** BEGIN DOCUMENT SECTION **
| HN Mirror

Y	Hacker News new \| ask \| show \| jobs


	by monocasa 1584 days ago
	In practice the vast majority of MIPS code uses addu, the non trapping variant. And in x86 land there's the into instruction, interrupt if overflow bit set, so you're left with the same options.

1 comments

spc476 1584 days ago

Which has to be done after every instruction (http://boston.conman.org/2015/09/05.2) but it quite slow. Using a conditional jump after each instruction is faster than using INTO (http://boston.conman.org/2015/09/07.1).

link

colejohnson66 1584 days ago

My guess would be a pipelining issue where `INTO` isn't treated as a `Jcc`, but as an `INT` (mainly because it is an interrupt). Agner Fog's instruction tables[0] show (for the Pentium 4) `Jcc` takes one uOP with a throughput of 2-4. `INTO`, OTOH, when not taken uses four uOPs with a throughput of 18! Zen 3 is much better with a throughput of 2, but that's still worse than `JO raiseINTO`.

[0]: https://www.agner.org/optimize/instruction_tables.pdf

link

monocasa 1584 days ago

It's more complicated than shows up in micro benchmarks like that. Since when you do it, it's pretty much every add, you end up polluting your branch predictor by using jo instructions everywhere and it can lead to worse overall perf.

link
** END DOCUMENT SECTION **
** BEGIN GIVEN MATERIAL **
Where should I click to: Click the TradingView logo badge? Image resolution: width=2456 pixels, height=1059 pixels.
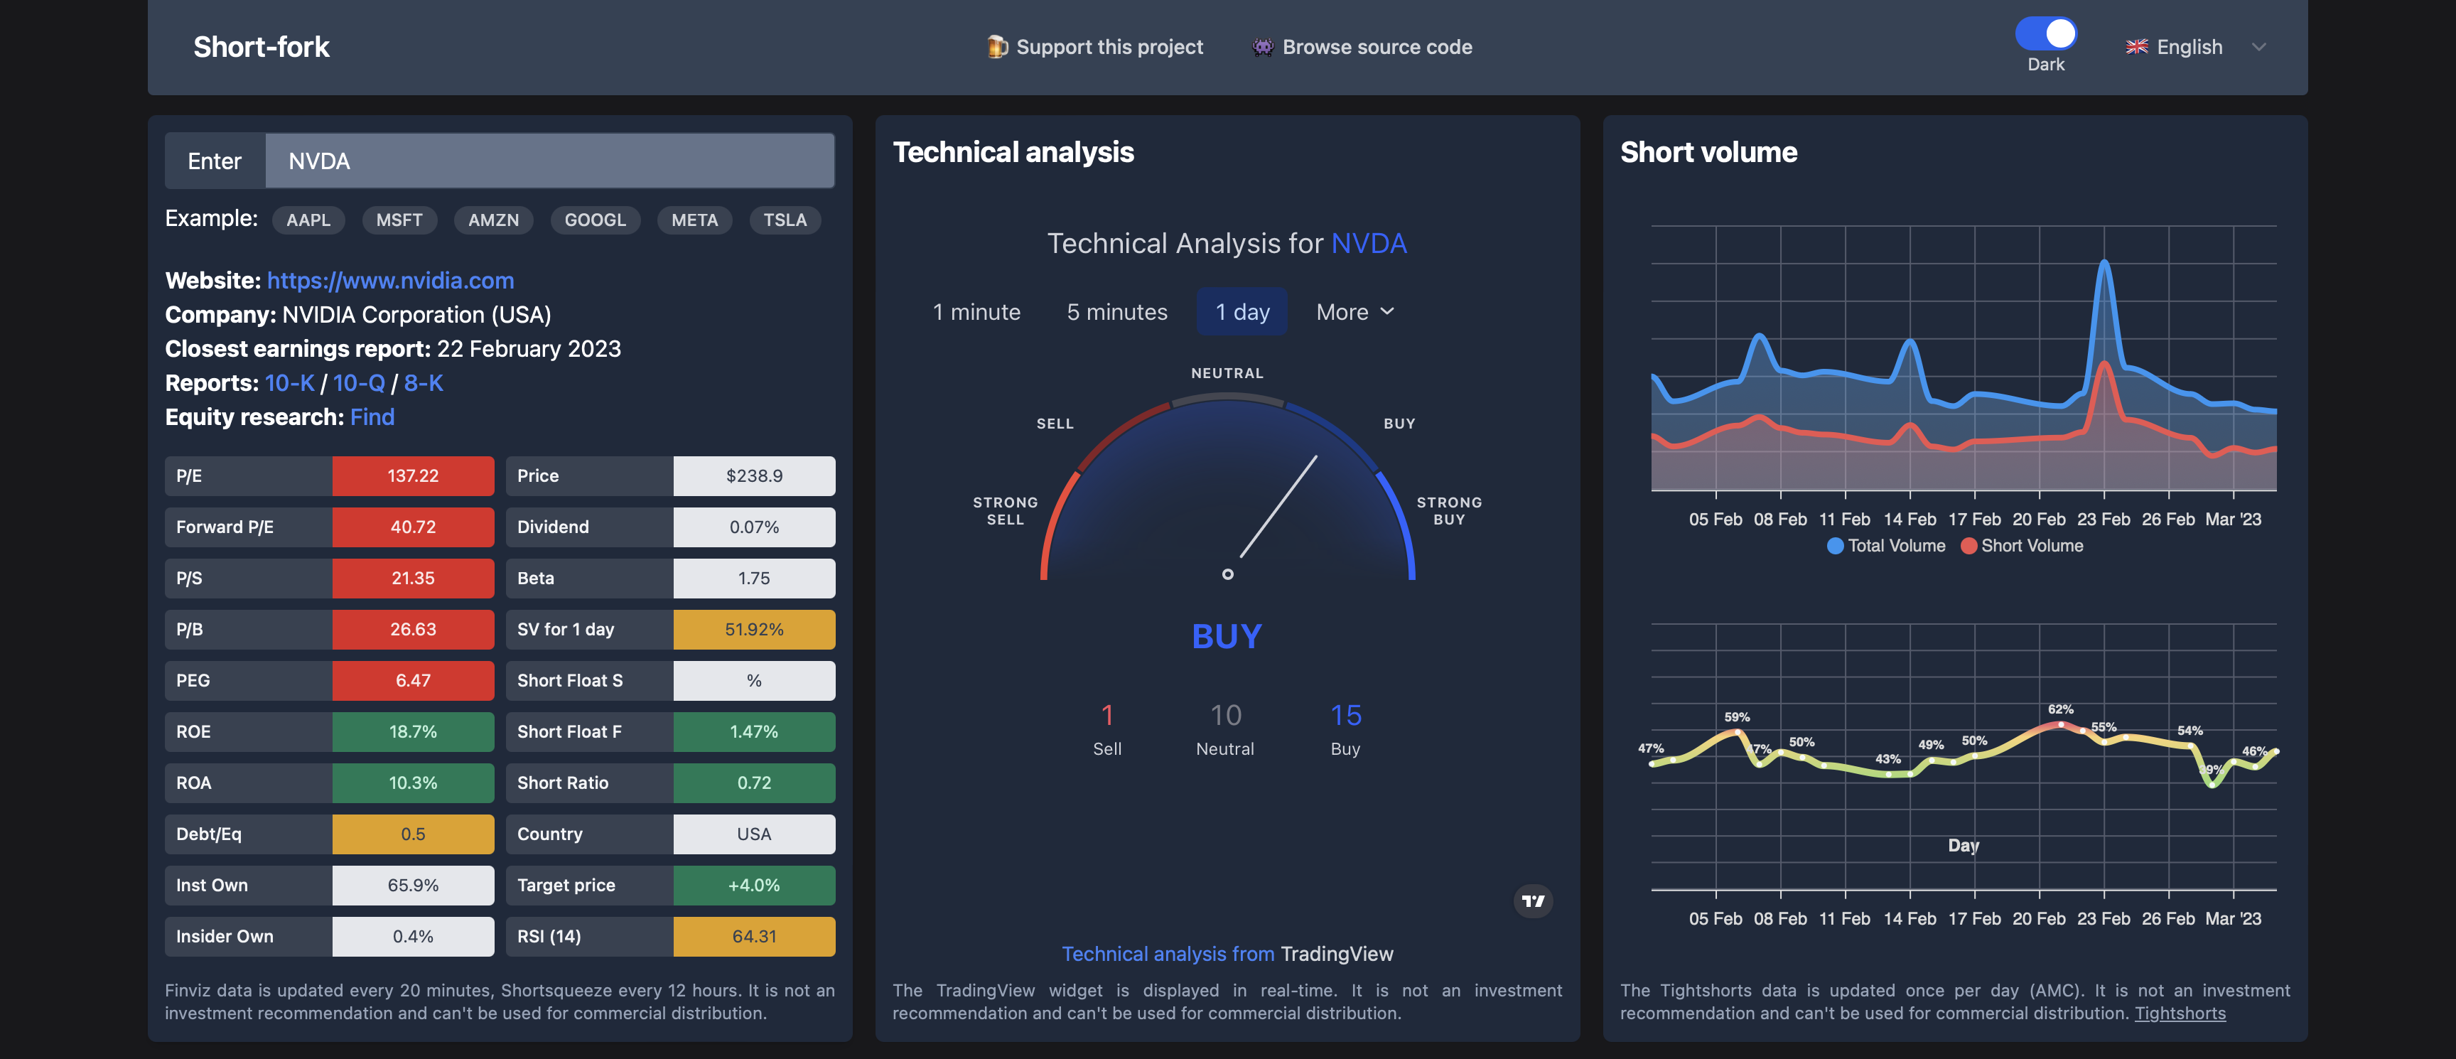tap(1532, 901)
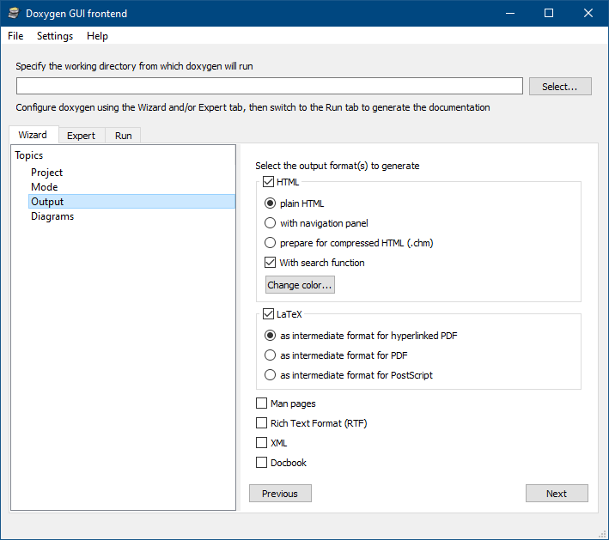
** END GIVEN MATERIAL **
DO THIS: Rewrite the comment thread from "by monocasa 1584" through "using INTO (http://boston.conman.org/2015/09/07.1).", swapping "addu" for "add".

THE SOLUTION:
by monocasa 1584 days ago
	In practice the vast majority of MIPS code uses add, the non trapping variant. And in x86 land there's the into instruction, interrupt if overflow bit set, so you're left with the same options.

1 comments

spc476 1584 days ago

Which has to be done after every instruction (http://boston.conman.org/2015/09/05.2) but it quite slow. Using a conditional jump after each instruction is faster than using INTO (http://boston.conman.org/2015/09/07.1).